El Estatuto de los Trabajadores, concretamente en su artículo 54.2, recoge un listado de las causas que pueden cimentar un despido:

  1. Las faltas repetidas e injustificadas de asistencia o puntualidad al trabajo.
  2. La indisciplina o desobediencia en el trabajo
  3. Las ofensas verbales o físicas al empresario o a las personas que trabajan en la empresa (o a los familiares que convivan con ellos).
  4. La transgresión de la buena fe contractual, así como el abuso de confianza en el desempeño del trabajo.
  5. La disminución continuada y voluntaria en el rendimiento de trabajo normal o pactado.
  6. La embriaguez habitual o toxicomanía si repercuten negativamente en el trabajo.
  7. El acoso por razón de origen racial o étnico, religión o convicciones, discapacidad, edad u orientación sexual y el acoso sexual o por razón de sexo al empresario o a las personas que trabajan en la empresa.

El despido disciplinario ha de ser comunicado por escrito, en una carta de despido en donde han de constar los motivos y la fecha de efectos del despido.

¿Cómo puedo recurrir un despido sea o no disciplinario? En este enlace te explicamos los pasos a seguir.

¿CÓMO PUEDO RECURRIR EL DESPIDO?

Una recomendable actitud previa ante la recepción, no solo la carta de despido, sino de cualquier comunicación de la empresa con la que el trabajador no esté conforme, es firmar la misma plasmando de nuestro puño y letra la expresión “no conforme”. Esto reflejará desde el primer momento el desacuerdo del trabajador con el contenido de la comunicación recibida.

El trabajador dispone de 20 días hábiles a contar desde el día siguiente al despido para recurrirlo. El primer paso será presentar una papeleta de conciliación ante el Servicio de Mediación, Arbitraje y Conciliación (SMAC) dependiente de la Comunidad Autónoma, que convocará al trabajador a una conciliación con la empresa.
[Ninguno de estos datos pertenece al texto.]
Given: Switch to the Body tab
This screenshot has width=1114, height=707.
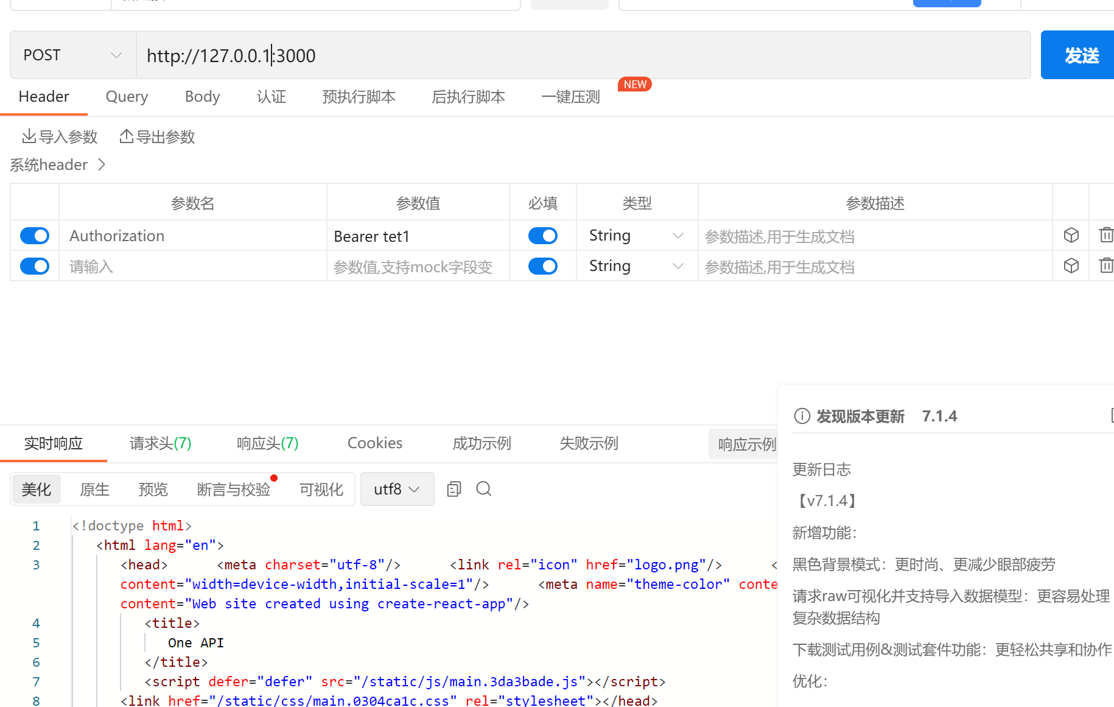Looking at the screenshot, I should [201, 96].
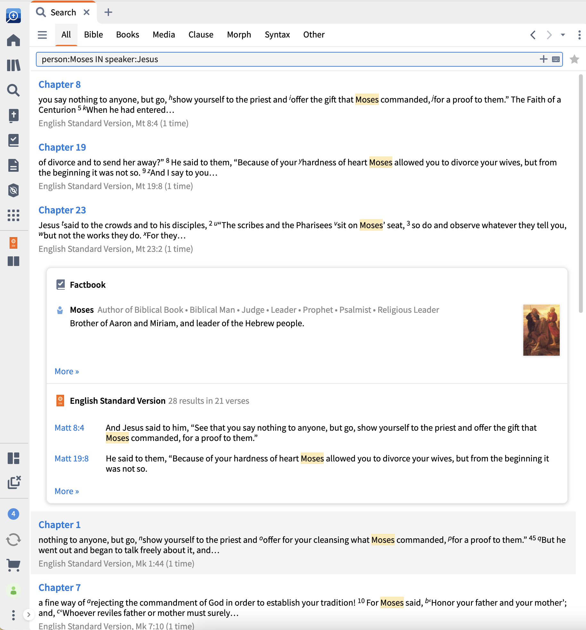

Con la presentación de la papeleta el plazo de 20 días hábiles se interrumpirá volviéndose a reanudar al día siguiente de la conciliación.

Si la conciliación termina sin avenencia entre las partes, es decir, no se ha llegado a un acuerdo,  corresponde al trabajador la presentación de la demanda ante la jurisdicción social, citándose por el órgano judicial al trabajador y a la empresa a una conciliación judicial previa al juicio que, si de nuevo termina sin acuerdo, dará lugar a la celebración del juicio con la práctica de las pruebas pertinentes.

La estimación de la demanda de impugnación de despido puede suponer la declaración de improcedencia del despido disciplinario, permitiendo al trabajador conseguir la indemnización correspondiente al despido improcedente o bien la readmisión en el mismo puesto de trabajo con los salarios de tramitación.

Es importante la correcta redacción de la papeleta de conciliación, así como la demanda, que condicionarán todo el procedimiento posterior del despido, por ello no podemos hacer otra cosa que recomendar que la misma sea realizada por un abogado que sea experto en la materia y que conozca al detalle como proceder en una situación tan delicada como un despido.